L’avversione alle perdite si basa sul fatto che gli investitori hanno più paura di perdere che piacere nel guadagnare. Consideriamo l’esperimento classico di scelta, a seguito dell’investimento di 1.000 euro:
- Ho una probabilità del 50% di guadagnare 200 euro e una probabilità del 50% di perdere 100 euro.
- Ho una probabilità del 100% di guadagnare 50 euro.
In entrambi i casi il rendimento atteso è di 50 euro, ma la maggior parte delle persone si orienterà verso B. Si noti che anche diminuendo la somma di guadagno del caso B, molti continueranno a preferirlo ad A, a prescindere dal fatto che il rendimento atteso sia inferiore!
Se combiniamo gli effetti della percezione selettiva e dell’avversione alle perdite, è facile capire perché molti investimenti vengono mantenuti troppo a lungo mentre quelli in attivo vengo dismessi troppo prematuramente.
Paradossalmente, di fronte a una perdita, l’avversione è così forte che l’investitore tende ad assumere un rischio maggiore pur di compensarla. Tale comportamento è molto simile a chi nel gioco d’azzardo perde somme ingenti perché “non sa smettere in perdita e vuole rifarsi”.

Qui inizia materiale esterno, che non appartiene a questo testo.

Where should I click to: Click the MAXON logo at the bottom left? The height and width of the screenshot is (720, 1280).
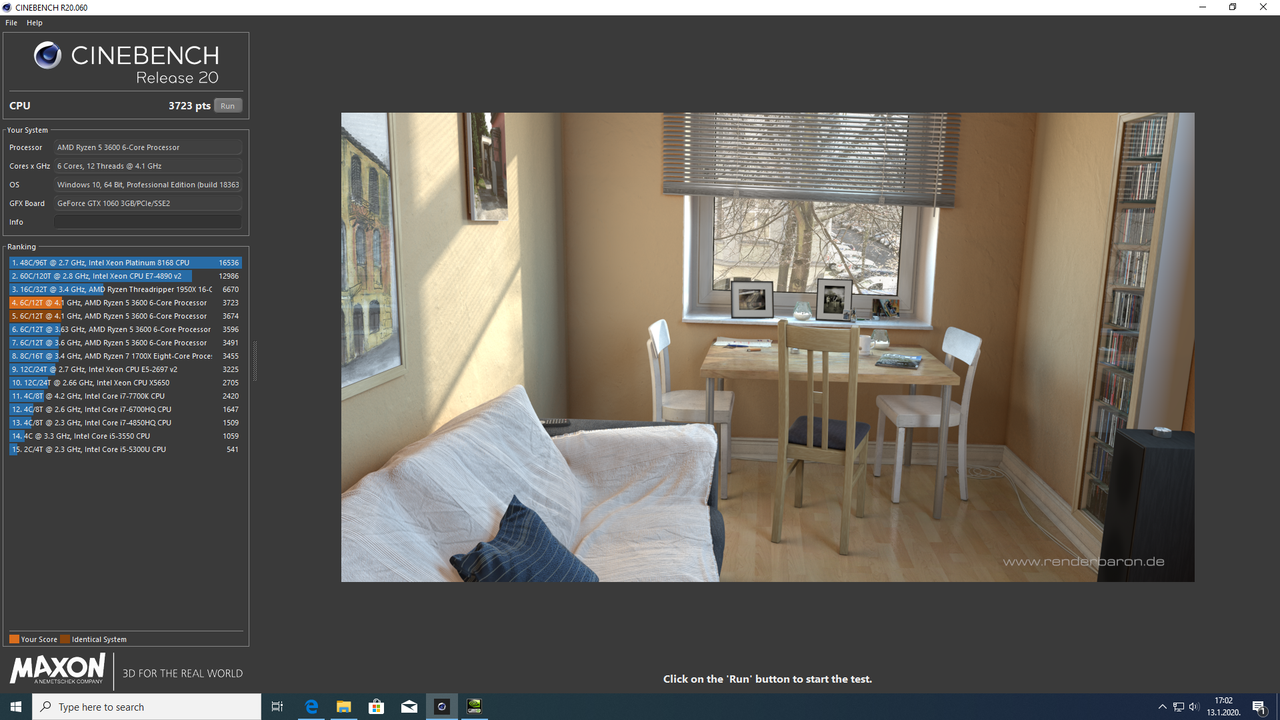coord(55,668)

La sindrome del giocatore d’azzardo può essere evitata con due mosse: si decide quanto si vuole dedicare agli investimenti più rischiosi e lo si comunica a un controllore esterno (coniuge, consulente finanziario, amico) che abbia l’autorità morale di imporre la disciplina e il rispetto del piano. Per quanto riguarda il ridimensionamento della propensione al rischio dopo episodi sfortunati è necessario ricordare che, contrariamente a quanto la nostra natura ci suggerisce, i mercati sono tanto meno rischiosi quanto peggiore è stato il loro rendimento recente e che non ha senso comprare una copertura assicurativa (leggi prodotti finanziari a capitale protetto e garantito) dopo che il danno è avvenuto.